Dans une longue lettre, elle rend compte du convoi du mardi 24 août 1943. Elle doit garder une trace pour l’histoire. Habituée de la baraque hospitalière, elle s’applique à faire mémoire des plus fragiles du camp. Ils vont composer une partie des mille et quelques personnes sélectionnées ce jour-là. Un bébé, qui pleure, que la maman s’évertue à calmer en lui disant : « si tu n’es pas gentil, tu ne partiras pas en voyage avec maman ! » (p.327 ). Une jeune fille, partiellement paralysée, qui murmure : « Quel dommage, hein ? Dire que tout ce qu’on a appris dans sa vie n’aura servi à rien. » « Comme c’est difficile de mourir, hein ? » (p.326). Lioubotchka, une petite russe, bossue, dont la maman est morte d’un cancer quelques mois plutôt et qui voit sa jeune amie se préparer au départ, confesse aussi : « le Bon Dieu comprendra peut-être mes doutes dans un monde comme celui-ci ? » (p.329). Des soldats allemands, assistés de supplétifs juifs, veillent au bon déroulement des opérations. Une fois les wagons remplis, le commandant peut donner le signal du départ. « Voilà, c’est donc cela l’enfer ».(p.326) constate Etty, cette nuit-là.
En entendant les avions alliés à proximité, Etty, comme ses compagnons, espèrent qu’un jour ceux-ci bombarderont les voies ferrées pour enfin enrayer cette industrie de la mort. Mais tel ne sera jamais le cas, ni à Westerbork ni à Auschwitz.
« Cent mille de nos frères de race ont déjà quitté la Hollande et s’épuisent sous des cieux inconnus ou reposent en terre inconnue. Nous ignorons tout de leur sort. Peut-être en saurons-nous bientôt plus, chacun à son tour, car c’est aussi le sort qui nous attend, je n’en doute pas un instant. » (pp.338-339)
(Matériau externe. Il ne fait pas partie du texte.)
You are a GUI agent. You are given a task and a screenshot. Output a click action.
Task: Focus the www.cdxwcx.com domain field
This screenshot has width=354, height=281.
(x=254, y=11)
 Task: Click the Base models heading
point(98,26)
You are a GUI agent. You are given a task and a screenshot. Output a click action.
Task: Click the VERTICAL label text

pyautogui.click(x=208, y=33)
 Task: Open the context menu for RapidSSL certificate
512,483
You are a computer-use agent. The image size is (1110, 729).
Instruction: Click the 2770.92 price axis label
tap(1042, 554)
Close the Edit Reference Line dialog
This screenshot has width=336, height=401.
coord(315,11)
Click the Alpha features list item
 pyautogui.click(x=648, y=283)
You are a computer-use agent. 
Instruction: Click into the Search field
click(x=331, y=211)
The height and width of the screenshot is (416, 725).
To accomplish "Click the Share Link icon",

La dernière lettre, en date du 7 septembre 1943, est jetée du train qui emporte Etty Hillesum, ses parents, Louis et Rebecca, et son frère Mischa, vers Auschwitz. Etty serait morte le 30 novembre 1943.
Une vie bouleversée suivi de Lettres de Westerbork, Etty Hillesum, Éditions du Seuil, Points, 1995.
Un extrait de son journal
Au sujet de la vie infernale qu’elle décrivait dans le camp de Westerbork : "Je conçois qu’on puisse en faire un récit autre, plus habité par la haine, l’amertume et la révolte.
Mais la révolte qui attend pour naître le moment où le malheur vous atteint personnellement, n’a rien d’authentique et ne portera jamais de fruits. Et l’absence de haine n’implique pas nécessairement l’absence d’une élémentaire indignation morale."
"La somme de souffrance humaine qui s’est présentée à nos yeux durant les six derniers mois et continue à s’y présenter chaque jour dépasse largement la dose assimilable par un individu durant la même période. C’est pourquoi l’on entend répéter autour de soi tous les jours et sur tous les tons : "Nous ne voulons pas penser, nous ne voulons pas sentir, nous voulons oublier aussi vite que possible.” Il me semble qu’il y a là un grave danger. ....
"Si nous ne sauvons des camps, où qu’ils se trouvent, que notre peau et rien d’autre, ce sera trop peu. Ce qui importe, en effet, ce n’est pas de rester en vie coûte que coûte, mais comment l’on reste en vie. Il me semble parfois que toute situation nouvelle. qu’elle soit meilleure ou pire, comporte en soi la possibilité d’enrichir l’homme de nouvelles intuitions. Et si nous abandonnons à la décision du sort les dures réalités auxquelles nous sommes irrévocablement confrontés, si nous ne leur offrons pas dans nos têtes et dans nos cœurs un abri pour les y laisser décanter et se muer en facteurs de mûrissement, en substances d’où nous puissions extraire une signification, cela signifie que notre génération n’est pas armée pour la vie.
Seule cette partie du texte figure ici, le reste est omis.